== Dataset extract ==
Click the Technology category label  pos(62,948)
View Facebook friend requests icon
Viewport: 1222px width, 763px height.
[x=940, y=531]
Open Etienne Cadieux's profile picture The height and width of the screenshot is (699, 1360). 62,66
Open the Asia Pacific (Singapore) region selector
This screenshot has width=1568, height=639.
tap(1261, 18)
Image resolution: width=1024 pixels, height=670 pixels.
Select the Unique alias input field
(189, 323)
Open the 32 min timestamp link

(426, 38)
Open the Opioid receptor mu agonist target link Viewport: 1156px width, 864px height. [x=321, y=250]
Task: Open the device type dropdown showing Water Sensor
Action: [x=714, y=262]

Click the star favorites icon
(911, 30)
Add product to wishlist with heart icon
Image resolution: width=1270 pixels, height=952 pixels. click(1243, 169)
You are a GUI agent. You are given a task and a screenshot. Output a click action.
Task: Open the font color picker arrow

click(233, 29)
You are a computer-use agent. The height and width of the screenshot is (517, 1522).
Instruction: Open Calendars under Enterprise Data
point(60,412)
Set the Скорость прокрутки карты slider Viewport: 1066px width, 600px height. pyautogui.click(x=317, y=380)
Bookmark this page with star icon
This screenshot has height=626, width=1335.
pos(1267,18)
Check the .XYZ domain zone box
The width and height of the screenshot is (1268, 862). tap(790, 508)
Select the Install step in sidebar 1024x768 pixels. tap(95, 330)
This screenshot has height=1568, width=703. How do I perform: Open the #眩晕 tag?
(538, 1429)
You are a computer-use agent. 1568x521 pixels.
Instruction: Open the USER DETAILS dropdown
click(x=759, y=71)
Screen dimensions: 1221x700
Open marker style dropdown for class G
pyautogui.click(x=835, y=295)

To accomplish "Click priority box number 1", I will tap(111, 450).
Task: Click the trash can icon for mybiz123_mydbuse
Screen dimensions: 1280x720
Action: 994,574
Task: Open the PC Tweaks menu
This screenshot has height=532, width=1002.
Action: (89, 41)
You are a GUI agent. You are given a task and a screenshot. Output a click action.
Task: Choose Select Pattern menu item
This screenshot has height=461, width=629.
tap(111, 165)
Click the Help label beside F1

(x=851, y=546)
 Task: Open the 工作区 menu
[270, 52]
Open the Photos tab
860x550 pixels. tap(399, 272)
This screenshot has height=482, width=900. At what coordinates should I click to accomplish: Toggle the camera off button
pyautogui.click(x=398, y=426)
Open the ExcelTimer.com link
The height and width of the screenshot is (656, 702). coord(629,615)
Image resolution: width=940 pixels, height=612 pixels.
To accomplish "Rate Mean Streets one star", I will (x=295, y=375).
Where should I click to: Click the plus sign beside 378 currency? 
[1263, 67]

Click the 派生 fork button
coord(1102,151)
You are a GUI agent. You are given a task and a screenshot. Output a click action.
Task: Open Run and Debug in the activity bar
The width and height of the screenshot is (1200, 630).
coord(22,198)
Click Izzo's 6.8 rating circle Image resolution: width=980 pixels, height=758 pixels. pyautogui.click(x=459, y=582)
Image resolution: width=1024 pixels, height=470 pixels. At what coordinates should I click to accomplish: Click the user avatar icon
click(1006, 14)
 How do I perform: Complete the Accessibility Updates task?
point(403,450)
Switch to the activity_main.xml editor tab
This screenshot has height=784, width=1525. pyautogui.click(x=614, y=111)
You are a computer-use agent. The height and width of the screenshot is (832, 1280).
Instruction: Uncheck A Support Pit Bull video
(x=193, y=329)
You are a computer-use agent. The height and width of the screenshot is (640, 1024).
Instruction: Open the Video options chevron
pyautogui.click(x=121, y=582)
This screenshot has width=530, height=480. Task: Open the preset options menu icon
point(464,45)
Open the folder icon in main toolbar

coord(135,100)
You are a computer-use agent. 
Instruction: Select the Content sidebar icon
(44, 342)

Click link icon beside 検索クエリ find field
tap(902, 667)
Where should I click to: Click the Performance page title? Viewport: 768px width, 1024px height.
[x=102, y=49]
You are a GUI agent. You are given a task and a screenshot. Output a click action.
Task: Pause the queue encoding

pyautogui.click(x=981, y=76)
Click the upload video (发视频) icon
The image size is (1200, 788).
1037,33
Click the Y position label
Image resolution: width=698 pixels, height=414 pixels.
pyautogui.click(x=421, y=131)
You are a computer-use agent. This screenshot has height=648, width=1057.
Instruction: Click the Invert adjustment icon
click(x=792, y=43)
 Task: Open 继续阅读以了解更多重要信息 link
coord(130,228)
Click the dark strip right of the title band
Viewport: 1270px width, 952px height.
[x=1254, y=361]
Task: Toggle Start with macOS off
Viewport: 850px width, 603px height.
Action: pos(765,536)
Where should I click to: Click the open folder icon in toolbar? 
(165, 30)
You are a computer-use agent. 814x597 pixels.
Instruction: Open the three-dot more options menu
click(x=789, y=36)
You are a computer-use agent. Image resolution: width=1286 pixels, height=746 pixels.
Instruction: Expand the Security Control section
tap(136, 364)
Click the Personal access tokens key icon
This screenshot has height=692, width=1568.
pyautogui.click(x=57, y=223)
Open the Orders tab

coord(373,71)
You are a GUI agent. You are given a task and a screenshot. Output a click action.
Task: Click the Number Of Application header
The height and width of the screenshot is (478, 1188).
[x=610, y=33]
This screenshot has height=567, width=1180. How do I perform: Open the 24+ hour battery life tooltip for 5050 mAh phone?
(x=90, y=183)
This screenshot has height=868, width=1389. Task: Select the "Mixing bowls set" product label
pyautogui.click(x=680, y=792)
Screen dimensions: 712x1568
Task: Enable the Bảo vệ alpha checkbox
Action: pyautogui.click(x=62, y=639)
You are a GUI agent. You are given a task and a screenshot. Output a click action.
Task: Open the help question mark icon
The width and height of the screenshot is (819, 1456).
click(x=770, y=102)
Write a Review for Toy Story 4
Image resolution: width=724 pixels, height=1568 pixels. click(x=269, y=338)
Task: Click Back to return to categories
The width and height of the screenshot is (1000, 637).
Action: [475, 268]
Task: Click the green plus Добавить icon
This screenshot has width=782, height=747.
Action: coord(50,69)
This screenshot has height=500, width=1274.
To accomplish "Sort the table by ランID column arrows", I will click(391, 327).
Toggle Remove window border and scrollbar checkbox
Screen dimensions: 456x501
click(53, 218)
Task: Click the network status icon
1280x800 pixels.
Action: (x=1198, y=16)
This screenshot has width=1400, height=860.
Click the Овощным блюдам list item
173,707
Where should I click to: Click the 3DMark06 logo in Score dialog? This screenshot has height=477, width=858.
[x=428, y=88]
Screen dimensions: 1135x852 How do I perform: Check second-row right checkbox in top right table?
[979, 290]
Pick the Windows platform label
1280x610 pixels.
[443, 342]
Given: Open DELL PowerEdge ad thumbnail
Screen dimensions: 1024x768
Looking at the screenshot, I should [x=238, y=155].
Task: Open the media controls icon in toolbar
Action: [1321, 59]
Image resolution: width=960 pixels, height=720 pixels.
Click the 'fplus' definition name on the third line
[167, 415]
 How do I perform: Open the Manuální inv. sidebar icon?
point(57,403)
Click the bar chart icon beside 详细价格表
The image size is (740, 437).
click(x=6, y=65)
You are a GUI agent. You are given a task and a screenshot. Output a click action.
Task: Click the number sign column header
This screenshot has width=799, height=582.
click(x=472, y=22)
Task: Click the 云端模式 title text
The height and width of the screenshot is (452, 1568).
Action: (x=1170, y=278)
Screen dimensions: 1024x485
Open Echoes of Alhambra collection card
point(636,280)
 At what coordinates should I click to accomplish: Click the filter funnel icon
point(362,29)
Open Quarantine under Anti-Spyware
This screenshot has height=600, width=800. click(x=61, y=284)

== Assignment ==
Reproduce all of the data exactly as given.

== Expected answer ==
Click the Technology category label  pos(62,948)
View Facebook friend requests icon
Viewport: 1222px width, 763px height.
[x=940, y=531]
Open Etienne Cadieux's profile picture The height and width of the screenshot is (699, 1360). 62,66
Open the Asia Pacific (Singapore) region selector
This screenshot has width=1568, height=639.
tap(1261, 18)
Image resolution: width=1024 pixels, height=670 pixels.
Select the Unique alias input field
(189, 323)
Open the 32 min timestamp link

(426, 38)
Open the Opioid receptor mu agonist target link Viewport: 1156px width, 864px height. [x=321, y=250]
Task: Open the device type dropdown showing Water Sensor
Action: [x=714, y=262]

Click the star favorites icon
(911, 30)
Add product to wishlist with heart icon
Image resolution: width=1270 pixels, height=952 pixels. click(1243, 169)
You are a GUI agent. You are given a task and a screenshot. Output a click action.
Task: Open the font color picker arrow

click(233, 29)
You are a computer-use agent. The height and width of the screenshot is (517, 1522).
Instruction: Open Calendars under Enterprise Data
point(60,412)
Set the Скорость прокрутки карты slider Viewport: 1066px width, 600px height. pyautogui.click(x=317, y=380)
Bookmark this page with star icon
This screenshot has height=626, width=1335.
pos(1267,18)
Check the .XYZ domain zone box
The width and height of the screenshot is (1268, 862). tap(790, 508)
Select the Install step in sidebar 1024x768 pixels. tap(95, 330)
This screenshot has height=1568, width=703. How do I perform: Open the #眩晕 tag?
(538, 1429)
You are a computer-use agent. 1568x521 pixels.
Instruction: Open the USER DETAILS dropdown
click(x=759, y=71)
Screen dimensions: 1221x700
Open marker style dropdown for class G
pyautogui.click(x=835, y=295)

To accomplish "Click priority box number 1", I will tap(111, 450).
Task: Click the trash can icon for mybiz123_mydbuse
Screen dimensions: 1280x720
Action: 994,574
Task: Open the PC Tweaks menu
This screenshot has height=532, width=1002.
Action: (89, 41)
You are a GUI agent. You are given a task and a screenshot. Output a click action.
Task: Choose Select Pattern menu item
This screenshot has height=461, width=629.
tap(111, 165)
Click the Help label beside F1

(x=851, y=546)
 Task: Open the 工作区 menu
[270, 52]
Open the Photos tab
860x550 pixels. tap(399, 272)
This screenshot has height=482, width=900. At what coordinates should I click to accomplish: Toggle the camera off button
pyautogui.click(x=398, y=426)
Open the ExcelTimer.com link
The height and width of the screenshot is (656, 702). coord(629,615)
Image resolution: width=940 pixels, height=612 pixels.
To accomplish "Rate Mean Streets one star", I will (x=295, y=375).
Where should I click to: Click the plus sign beside 378 currency? 
[1263, 67]

Click the 派生 fork button
coord(1102,151)
You are a GUI agent. You are given a task and a screenshot. Output a click action.
Task: Open Run and Debug in the activity bar
The width and height of the screenshot is (1200, 630).
coord(22,198)
Click Izzo's 6.8 rating circle Image resolution: width=980 pixels, height=758 pixels. pyautogui.click(x=459, y=582)
Image resolution: width=1024 pixels, height=470 pixels. At what coordinates should I click to accomplish: Click the user avatar icon
click(1006, 14)
 How do I perform: Complete the Accessibility Updates task?
point(403,450)
Switch to the activity_main.xml editor tab
This screenshot has height=784, width=1525. pyautogui.click(x=614, y=111)
You are a computer-use agent. The height and width of the screenshot is (832, 1280).
Instruction: Uncheck A Support Pit Bull video
(x=193, y=329)
You are a computer-use agent. The height and width of the screenshot is (640, 1024).
Instruction: Open the Video options chevron
pyautogui.click(x=121, y=582)
This screenshot has width=530, height=480. Task: Open the preset options menu icon
point(464,45)
Open the folder icon in main toolbar

coord(135,100)
You are a computer-use agent. 
Instruction: Select the Content sidebar icon
(44, 342)

Click link icon beside 検索クエリ find field
tap(902, 667)
Where should I click to: Click the Performance page title? Viewport: 768px width, 1024px height.
[x=102, y=49]
You are a GUI agent. You are given a task and a screenshot. Output a click action.
Task: Pause the queue encoding

pyautogui.click(x=981, y=76)
Click the upload video (发视频) icon
The image size is (1200, 788).
1037,33
Click the Y position label
Image resolution: width=698 pixels, height=414 pixels.
pyautogui.click(x=421, y=131)
You are a computer-use agent. This screenshot has height=648, width=1057.
Instruction: Click the Invert adjustment icon
click(x=792, y=43)
 Task: Open 继续阅读以了解更多重要信息 link
coord(130,228)
Click the dark strip right of the title band
Viewport: 1270px width, 952px height.
[x=1254, y=361]
Task: Toggle Start with macOS off
Viewport: 850px width, 603px height.
Action: pos(765,536)
Where should I click to: Click the open folder icon in toolbar? 
(165, 30)
You are a computer-use agent. 814x597 pixels.
Instruction: Open the three-dot more options menu
click(x=789, y=36)
You are a computer-use agent. Image resolution: width=1286 pixels, height=746 pixels.
Instruction: Expand the Security Control section
tap(136, 364)
Click the Personal access tokens key icon
This screenshot has height=692, width=1568.
pyautogui.click(x=57, y=223)
Open the Orders tab

coord(373,71)
You are a GUI agent. You are given a task and a screenshot. Output a click action.
Task: Click the Number Of Application header
The height and width of the screenshot is (478, 1188).
[x=610, y=33]
This screenshot has height=567, width=1180. How do I perform: Open the 24+ hour battery life tooltip for 5050 mAh phone?
(x=90, y=183)
This screenshot has height=868, width=1389. Task: Select the "Mixing bowls set" product label
pyautogui.click(x=680, y=792)
Screen dimensions: 712x1568
Task: Enable the Bảo vệ alpha checkbox
Action: pyautogui.click(x=62, y=639)
You are a GUI agent. You are given a task and a screenshot. Output a click action.
Task: Open the help question mark icon
The width and height of the screenshot is (819, 1456).
click(x=770, y=102)
Write a Review for Toy Story 4
Image resolution: width=724 pixels, height=1568 pixels. click(x=269, y=338)
Task: Click Back to return to categories
The width and height of the screenshot is (1000, 637).
Action: [475, 268]
Task: Click the green plus Добавить icon
This screenshot has width=782, height=747.
Action: coord(50,69)
This screenshot has height=500, width=1274.
To accomplish "Sort the table by ランID column arrows", I will click(391, 327).
Toggle Remove window border and scrollbar checkbox
Screen dimensions: 456x501
click(53, 218)
Task: Click the network status icon
1280x800 pixels.
Action: (x=1198, y=16)
This screenshot has width=1400, height=860.
Click the Овощным блюдам list item
173,707
Where should I click to: Click the 3DMark06 logo in Score dialog? This screenshot has height=477, width=858.
[x=428, y=88]
Screen dimensions: 1135x852 How do I perform: Check second-row right checkbox in top right table?
[979, 290]
Pick the Windows platform label
1280x610 pixels.
[443, 342]
Given: Open DELL PowerEdge ad thumbnail
Screen dimensions: 1024x768
Looking at the screenshot, I should [x=238, y=155].
Task: Open the media controls icon in toolbar
Action: [1321, 59]
Image resolution: width=960 pixels, height=720 pixels.
Click the 'fplus' definition name on the third line
[167, 415]
 How do I perform: Open the Manuální inv. sidebar icon?
point(57,403)
Click the bar chart icon beside 详细价格表
The image size is (740, 437).
click(x=6, y=65)
You are a GUI agent. You are given a task and a screenshot. Output a click action.
Task: Click the number sign column header
This screenshot has width=799, height=582.
click(x=472, y=22)
Task: Click the 云端模式 title text
The height and width of the screenshot is (452, 1568).
Action: (x=1170, y=278)
Screen dimensions: 1024x485
Open Echoes of Alhambra collection card
point(636,280)
 At what coordinates should I click to accomplish: Click the filter funnel icon
point(362,29)
Open Quarantine under Anti-Spyware
This screenshot has height=600, width=800. click(x=61, y=284)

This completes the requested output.